WORK TASK ▸ Filter the entries below, keeping every line that has the word "dimensions".

Records from a collection:
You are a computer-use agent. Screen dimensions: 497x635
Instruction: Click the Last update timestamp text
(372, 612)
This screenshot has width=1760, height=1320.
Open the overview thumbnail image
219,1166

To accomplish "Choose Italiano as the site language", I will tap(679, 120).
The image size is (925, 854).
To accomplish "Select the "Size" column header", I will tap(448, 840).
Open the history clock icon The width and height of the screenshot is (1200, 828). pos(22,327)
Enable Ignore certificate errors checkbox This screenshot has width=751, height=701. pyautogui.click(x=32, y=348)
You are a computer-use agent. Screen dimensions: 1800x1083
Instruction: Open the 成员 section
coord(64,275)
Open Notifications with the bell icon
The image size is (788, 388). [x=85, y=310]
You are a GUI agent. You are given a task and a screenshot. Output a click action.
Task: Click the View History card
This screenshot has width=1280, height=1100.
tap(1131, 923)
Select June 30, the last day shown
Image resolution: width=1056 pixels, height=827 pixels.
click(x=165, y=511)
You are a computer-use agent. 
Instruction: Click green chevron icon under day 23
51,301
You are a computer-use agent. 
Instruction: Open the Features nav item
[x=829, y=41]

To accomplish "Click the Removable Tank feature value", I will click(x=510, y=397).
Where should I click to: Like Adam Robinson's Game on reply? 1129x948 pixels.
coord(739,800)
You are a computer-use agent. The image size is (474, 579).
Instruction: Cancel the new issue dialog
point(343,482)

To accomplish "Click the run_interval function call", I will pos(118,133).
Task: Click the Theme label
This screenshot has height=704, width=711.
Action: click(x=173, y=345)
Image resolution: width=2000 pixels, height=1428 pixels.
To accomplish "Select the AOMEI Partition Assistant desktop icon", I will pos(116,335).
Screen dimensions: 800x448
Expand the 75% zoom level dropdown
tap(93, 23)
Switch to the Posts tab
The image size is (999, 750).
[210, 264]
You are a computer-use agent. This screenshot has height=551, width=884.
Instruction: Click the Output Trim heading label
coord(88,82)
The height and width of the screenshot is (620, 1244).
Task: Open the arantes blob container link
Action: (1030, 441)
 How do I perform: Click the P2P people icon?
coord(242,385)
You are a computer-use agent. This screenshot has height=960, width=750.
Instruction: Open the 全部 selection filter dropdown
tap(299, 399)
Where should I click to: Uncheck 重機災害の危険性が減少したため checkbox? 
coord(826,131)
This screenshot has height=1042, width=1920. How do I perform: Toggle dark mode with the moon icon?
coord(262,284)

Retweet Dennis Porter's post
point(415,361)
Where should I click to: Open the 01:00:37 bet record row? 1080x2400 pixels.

RESULT OF THE TASK ▸
You are a computer-use agent. Screen dimensions: 497x635
You are a computer-use agent. Screen dimensions: 1800x1083
Screen dimensions: 800x448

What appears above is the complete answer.